• **Texto da página**
══════

Defensores e críticos da "constelação familiar", uma terapia alternativa que busca identificar a origem de problemas pessoais em questões familiares não resolvidas, debateram a eficácia dessa prática em audiência pública interativa promovida nesta quinta-feira (24) pela Comissão de Assuntos Sociais (CAS) do Senado. A audiência foi solicitada pelo senador Eduardo Girão (Podemos-CE), que presidiu a reunião.
A constelação familiar, cujo efeito sobre a saúde não tem validação científica, faz parte das Práticas Integrativas e Complementares em Saúde (PICS), que foram institucionalizadas pelo Sistema Único de Saúde (SUS) como "recursos terapêuticos transversais", juntamente com a acupuntura, a homeopatia e a terapia de florais, entre outras. São práticas que, segundo o site do SUS, buscam "a prevenção de doenças e a recuperação da saúde com ênfase na escuta acolhedora" e podem estar presentes na Rede de Atenção à Saúde, integradas ao modelo convencional de cuidado. Segundo o dado mais recente do SUS, em 2019 foram realizados em todo o país 1.838 procedimentos de constelação familiar como PICS na atenção primária à saúde.
— Esse conhecimento terapêutico relativamente novo começou no Brasil na década de 1990, iniciando maior expansão a partir de 2010. Sua eficácia é relatada por milhares de pessoas. Há posições divergentes e vamos ouvir todos de forma justa e equilibrada. Esta audiência pública é histórica e quebra paradigmas — declarou Eduardo Girão no início do debate.
Diretamente da Alemanha, Sophie Hellinger, viúva do criador da constelação familiar, Bert Hellinger, expôs alguns princípios dessa terapia alternativa. Em seguida, falaram terapeutas e entusiastas da constelação familiar, como Renato Shaan Bertate, pioneiro da prática no Brasil; Rose Militão, diretora de uma escola de constelação familiar no Ceará; Daniela Migliari, jornalista e terapeuta; Inácio Junqueira, diretor da Faculdade Innovare, que forma "consteladores familiares"; Sami Storch, juiz de direito e coordenador de cursos da Innovare; o médico Décio Fábio de Oliveira Júnior; e o biomédico Mateus Santos.

══════

• **Amostra dos dados**
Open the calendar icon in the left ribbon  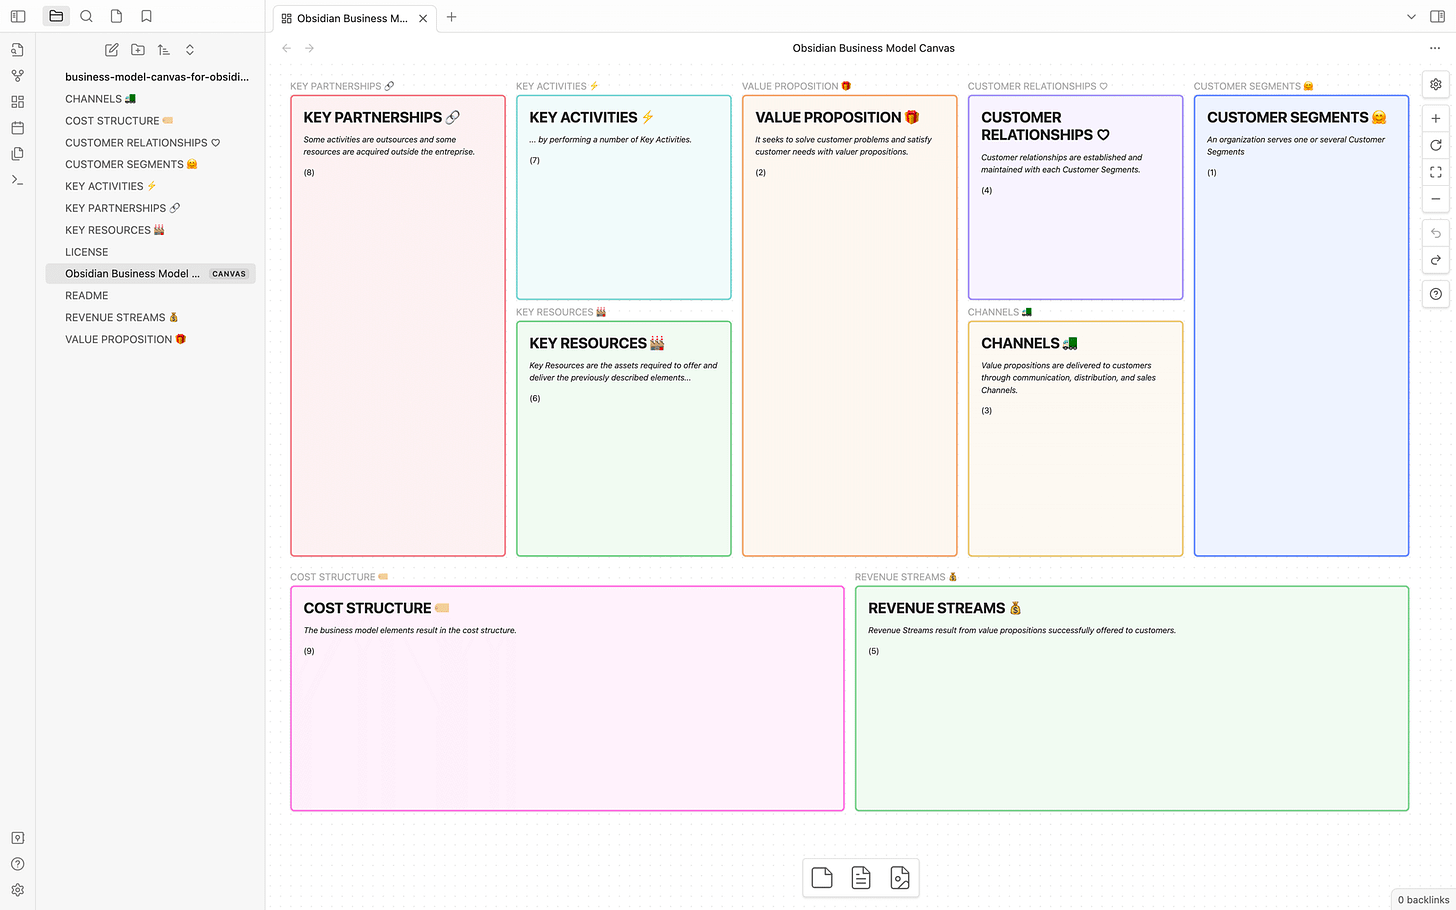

══════

• **Tarefas a realizar**
1. Enumere todas as práticas que o texto sobre a constelação familiar menciona nominalmente como integrantes das Práticas Integrativas e Complementares em Saúde (PICS).
2. Com base no texto sobre a constelação familiar, indique se cada afirmação a seguir está de acordo com ele, respondendo sim ou não e citando literalmente as palavras decisivas: (a) A audiência foi solicitada pelo senador Eduardo Girão. (b) Em 2019, foram realizados mais de dois mil procedimentos de constelação familiar como PICS na atenção primária. (c) Sophie Hellinger é a criadora da constelação familiar.
3. Transcreva o trecho do texto sobre a constelação familiar que começa em "A constelação familiar, cujo" e termina em "primária à saúde.", incluindo ambas as passagens.

• **Respostas**
1. Constelação familiar, acupuntura, homeopatia e terapia de florais.

2.
(a) Sim: "A audiência foi solicitada pelo senador Eduardo Girão (Podemos-CE)".
(b) Não: "em 2019 foram realizados em todo o país 1.838 procedimentos de constelação familiar".
(c) Não: "Sophie Hellinger, viúva do criador da constelação familiar, Bert Hellinger".

3.
A constelação familiar, cujo efeito sobre a saúde não tem validação científica, faz parte das Práticas Integrativas e Complementares em Saúde (PICS), que foram institucionalizadas pelo Sistema Único de Saúde (SUS) como "recursos terapêuticos transversais", juntamente com a acupuntura, a homeopatia e a terapia de florais, entre outras. São práticas que, segundo o site do SUS, buscam "a prevenção de doenças e a recuperação da saúde com ênfase na escuta acolhedora" e podem estar presentes na Rede de Atenção à Saúde, integradas ao modelo convencional de cuidado. Segundo o dado mais recente do SUS, em 2019 foram realizados em todo o país 1.838 procedimentos de constelação familiar como PICS na atenção primária à saúde.